Ce changement a trouvé sa pleine consécration dans la
loi de 2008 qui permet de maintenir un condamné en rétention, après exécution
de sa peine, pour un an renouvelable indéfiniment, sur le seul critère de sa
dangerosité. On peut y voir une forme de "déshumanisation" car on ne
punit pas un individu pour sa faute, mais on le neutralise, comme on le ferait
d'un animal dangereux. Alors que la présomption d'innocence oblige l'accusation
à prouver la culpabilité et que le doute profite à l'accusé, la preuve de la
non-dangerosité semble impossible. Le doute profite alors à l'accusation, au
nom d'un principe de précaution qui, transposé aux personnes, devient
présomption de dangerosité.
Ce qui nous ramène plus d'un siècle en arrière, aux
travaux de l'école positiviste italienne dont les mesures préventives de
prophylaxie sociale et de sûreté individuelle seront utilisées de façon
extensive par les régimes totalitaires au XXe siècle. Le modèle
allemand qui a inspiré la loi française remonte d'ailleurs à une loi de
l'époque hitlérienne, qui était tombée en désuétude, mais dont la renaissance a
été validée en 2004 par la Cour constitutionnelle allemande. Il a toutefois été
censuré par la Cour européenne des droits de l'homme (M. c. Allemagne, 17
décembre 2009) qui a notamment considéré que cet internement de sûreté était en
réalité une "peine supplémentaire".
Comment le projet de réforme de la procédure
s'insère-t-il dans la politique pénale menée ces dernières années ?
Comme cette politique pénale, qui accumule réforme sur
réforme sans cohérence ni efficacité, le projet entretient confusion et
illusion.
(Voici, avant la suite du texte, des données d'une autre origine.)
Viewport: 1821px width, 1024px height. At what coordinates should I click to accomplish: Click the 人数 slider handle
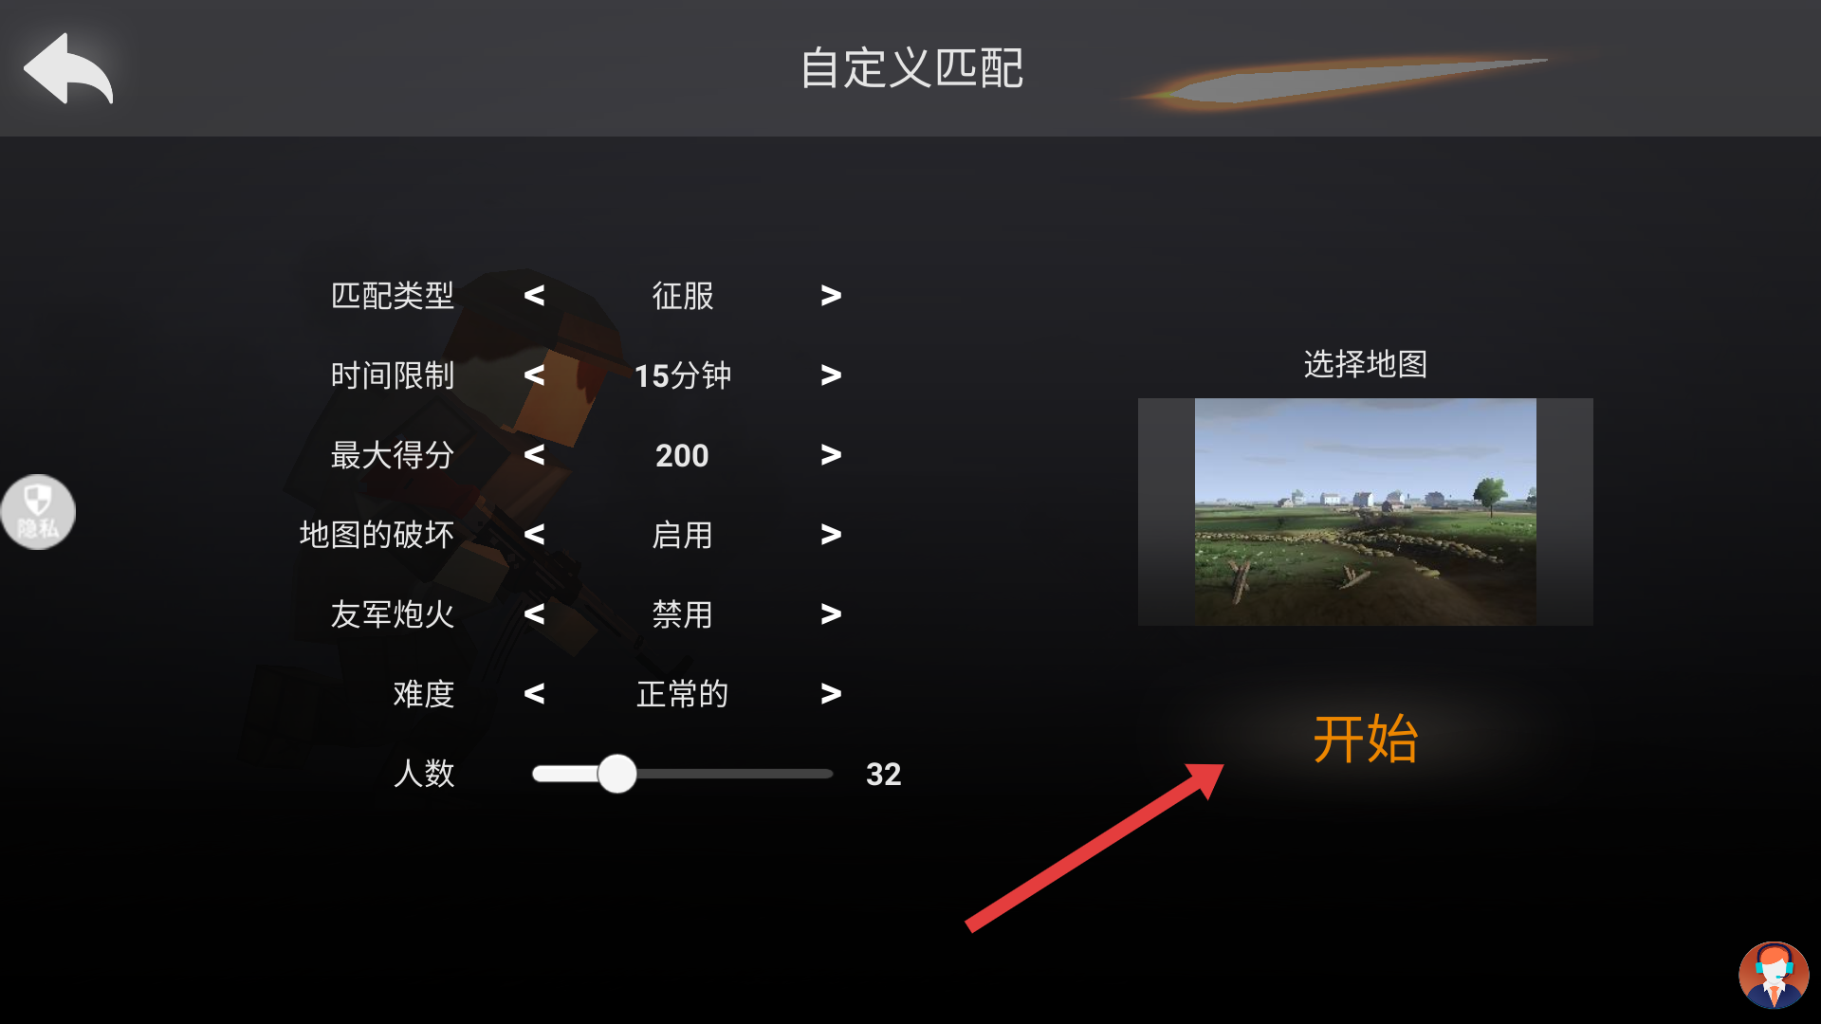[x=617, y=774]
Confusion car en renforçant la marginalisation des juges du siège au
profit d'un parquet placé sous les ordres du pouvoir exécutif, il aboutit à
confondre les rôles : entre l'exécutif et le judiciaire, le parquet et le
siège, la police et le parquet. Et illusion, car ce texte, annoncé comme une
réforme d'ensemble, continue, par ses lacunes, à s'inscrire dans un rapiéçage
permanent.
Une véritable réforme d'ensemble supposerait
l'indépendance du parquet et la revalorisation du rôle des juges comme des
avocats. Mais elle supposerait aussi, plus largement, de lutter contre le
risque de dérive autoritaire qui devient manifeste, y compris dans le droit des
étrangers. Je crains que se mettent en place de dangereux instruments
juridiques qui pourraient permettre de transformer l'Etat de droit en Etat de
police, sans pour autant garantir une société plus apaisée.